Nor do I. MediaWiki, and all wikis worth of the name, provide
administrator dashboards from which one can enforce requirements on
membership. As you can see, the need for it is obvious. And in fact,
employed often enough. I've been part of the process of banning people
from editing, including IP blocks. In one case, it involved someone
who made legal threats against me, and only for revising an article on
a controversial subject to be more accurate (in case you're wondering
why most editors - not me, but most - choose anonymity.)
Again, you're falling back on "wikis suck because I found something
bad." You're not asking, "Why does this bad thing happen, and is there
anything to be done to prevent it?" In fact, these problems are quite
manageable, and Wikipedia, in the interests of gathering the largest
possible membership, leaves editing quite open. It also means some
information is unreliable at one time or another. Anyone who reads
Wikipedia without keeping that in mind is simply a fool.
-michael turner
On Mon, Jun 11, 2012 at 9:00 AM, Richard O'Keefe <ok@REDACTED> wrote:
>
> On 9/06/2012, at 7:30 PM, Michael Turner wrote:
>>
>> http://www.linkedin.com/pub/kennita-watson/1/321/a19
>>
>> Kennita's most recent resume entry there:
>>
>> too much experience
>> Long Term Disability
>> July 2005 – Present (7 years) Sunnyvale, CA
>>
>> I haven't worked since 2005; the purpose of this entry is to get
>> LinkedIn to stop asking me for a current position.
>> ---
>>
>> Maybe she's only joking about the disability part.
>
> I'm not a member of LinkedIn, so I am unable to read her profile.
> She may well not be joking; one of the highly innovative people
> in the Prolog community, Lee Naish, pretty much dropped out of
> sight for similar reasons. He's a really nice person too.
> (And Melbourne is an Erlang-friendly University: the Mercury
> language/system has a back end that generates Erlang. If Lee
> hadn't become ill, he might have contributed a lot to Erlang.)
>
>>
>>> And now we come to the crux of the matter. It's the *review* process.

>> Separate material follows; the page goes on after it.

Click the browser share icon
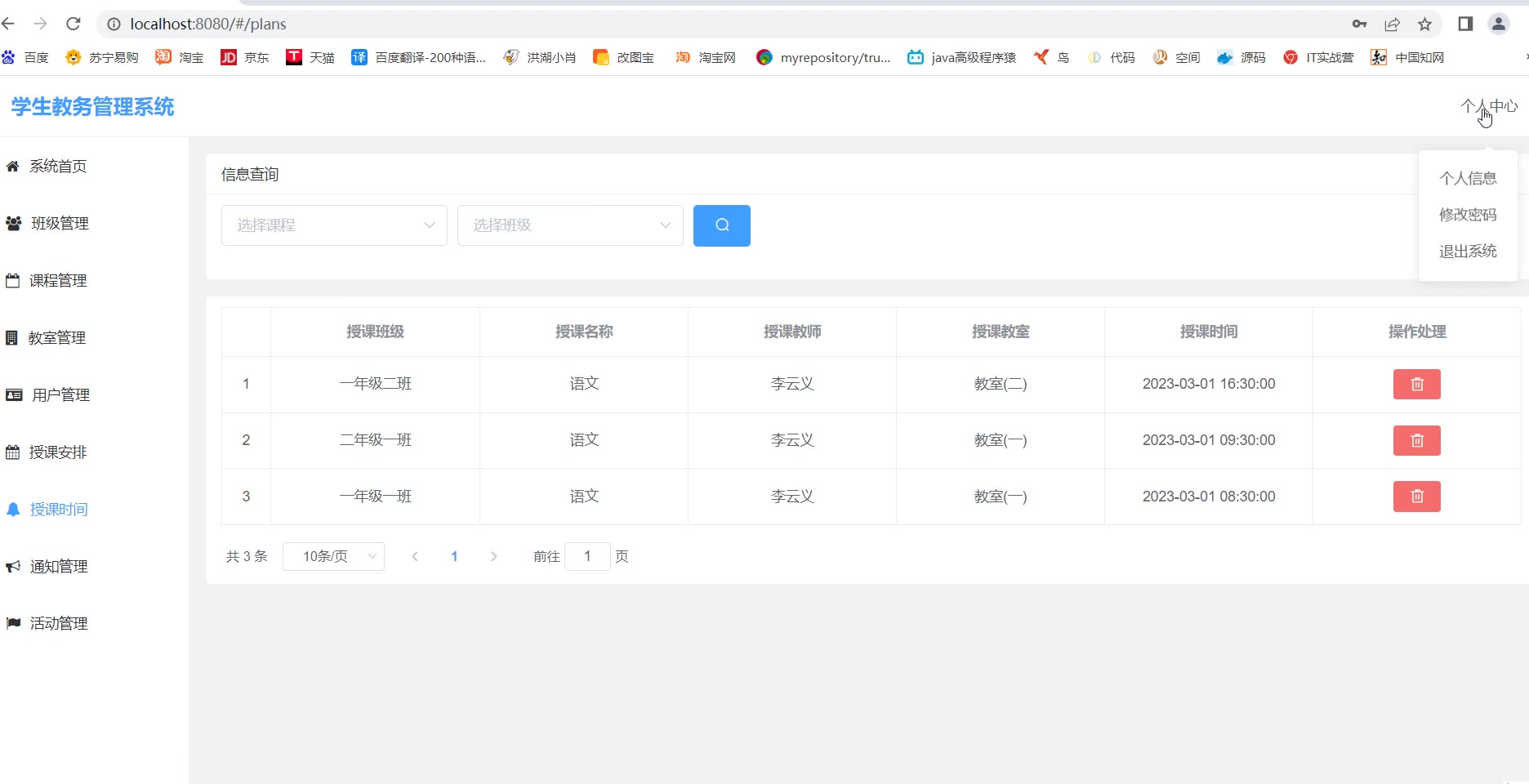This screenshot has width=1529, height=784. pos(1392,24)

>>> That takes time and effort and management, and it's not at all clear
>>> to me what, if anything, makes a wiki easier to manage than the current
>>> setup.
>>
>> I don't know either, because I don't know Ericsson Erlang/OTP
>> documentation patch review processes.
>>
>> For how it would work in a wiki, try starting at this link
>>
>> http://en.wikipedia.org/w/index.php?title=Richard_O%27Keefe&diff=489842048&oldid=489773645
>>
>> and keep clicking "Previous edit". I think this interface makes it
>> pretty easy to tell that a small, simple edit (which is most of them,
>> and which would be most of them, in what I propose) is in fact
>> correct. If it's not, note the "undo" links -- very often, "undo" just
>> works without fuss.
>
> That actually tells me a lot about review processes, and it is damning.
>
> • 12:19, 29 April 2012 (diff | hist) . . (-4) . . Richard O'Keefe
> • 12:19, 29 April 2012 (diff | hist) . . (+13) . . Richard O'Keefe
> • 12:18, 29 April 2012 (diff | hist) . . (+67) . . Richard O'Keefe
> • 23:22, 30 March 2012 (diff | hist) . . (-39) . . Stiliyan Petrov (→External links)

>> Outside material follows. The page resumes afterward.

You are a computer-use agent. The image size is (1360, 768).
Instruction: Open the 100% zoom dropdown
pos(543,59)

> • 20:53, 13 February 2012 (diff | hist) . . (+50) . . Syd Barrett
>
> There are several edits there, purportedly by me, of a version that claims
> I'm the cousin of some footballer, which I am not.
>
> - The information is untrue.
> - The purported author is not the real author.

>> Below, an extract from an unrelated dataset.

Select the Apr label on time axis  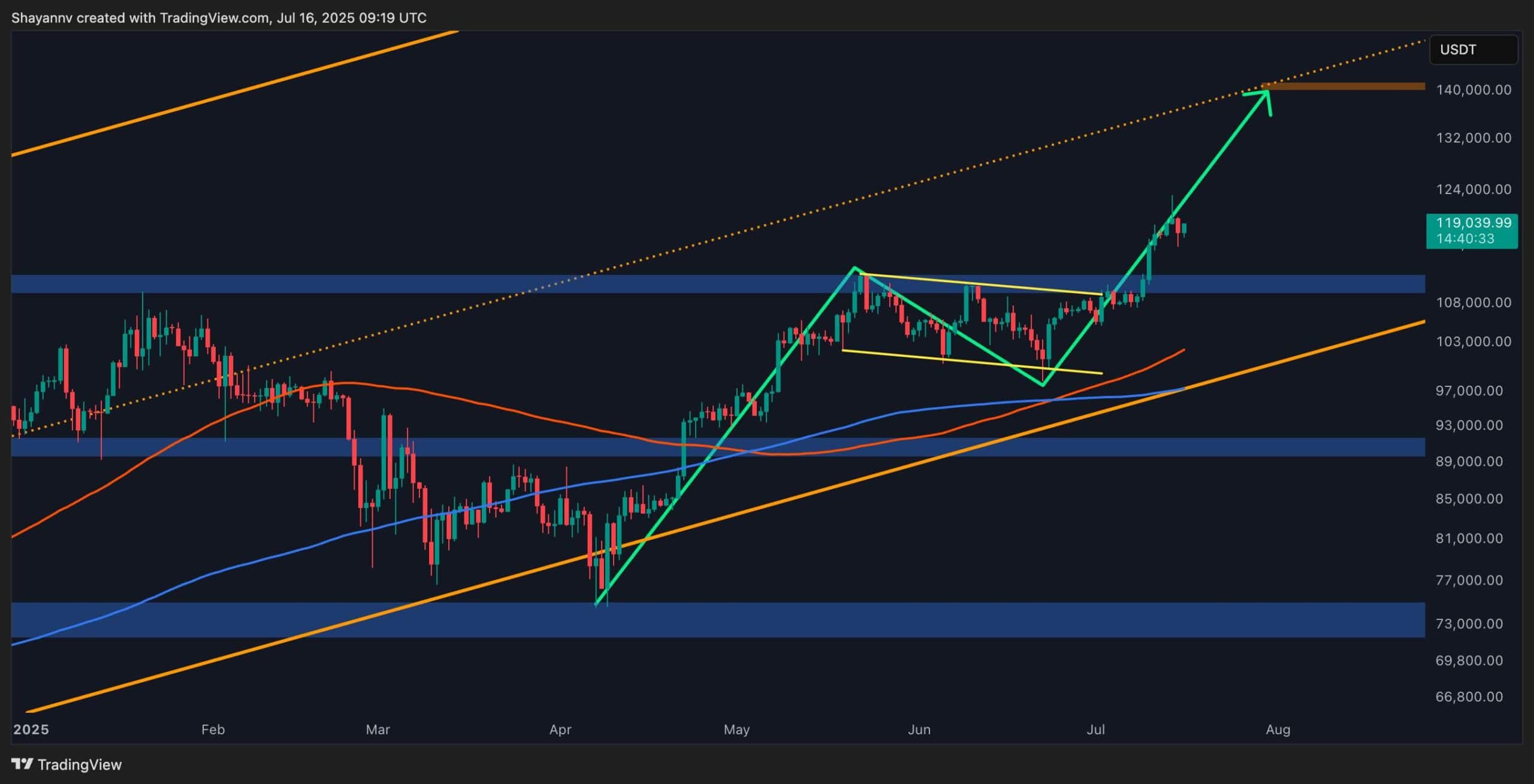pyautogui.click(x=560, y=730)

> - The subject is alive and readily reachable and
> the changes were not verified.
>
> I'd like to thank 'Gadfium' who apparently corrected the article, but I
> have no idea who Gadfium is. When I tried to send feedback saying that
> I'd like to thank Gadfium for the correction, I got a "Form submission
> error" with no indication of what the error actually was.
>
> In my wildest dreams I couldn't have asked for a better example of a
> Wiki going wrong. And what the history features of Wikipedia actually
> guarantee is that the wrong information will be discoverable forever.
>
>> So if this is the "crux of the matter", maybe a wiki would actually
>> make documentation patch review and acceptance *easier* than it is now
>> at Ericsson:
>
> I do not see any advantage to be gained by making
> rapid acceptance of untrue information with forged credentials easy.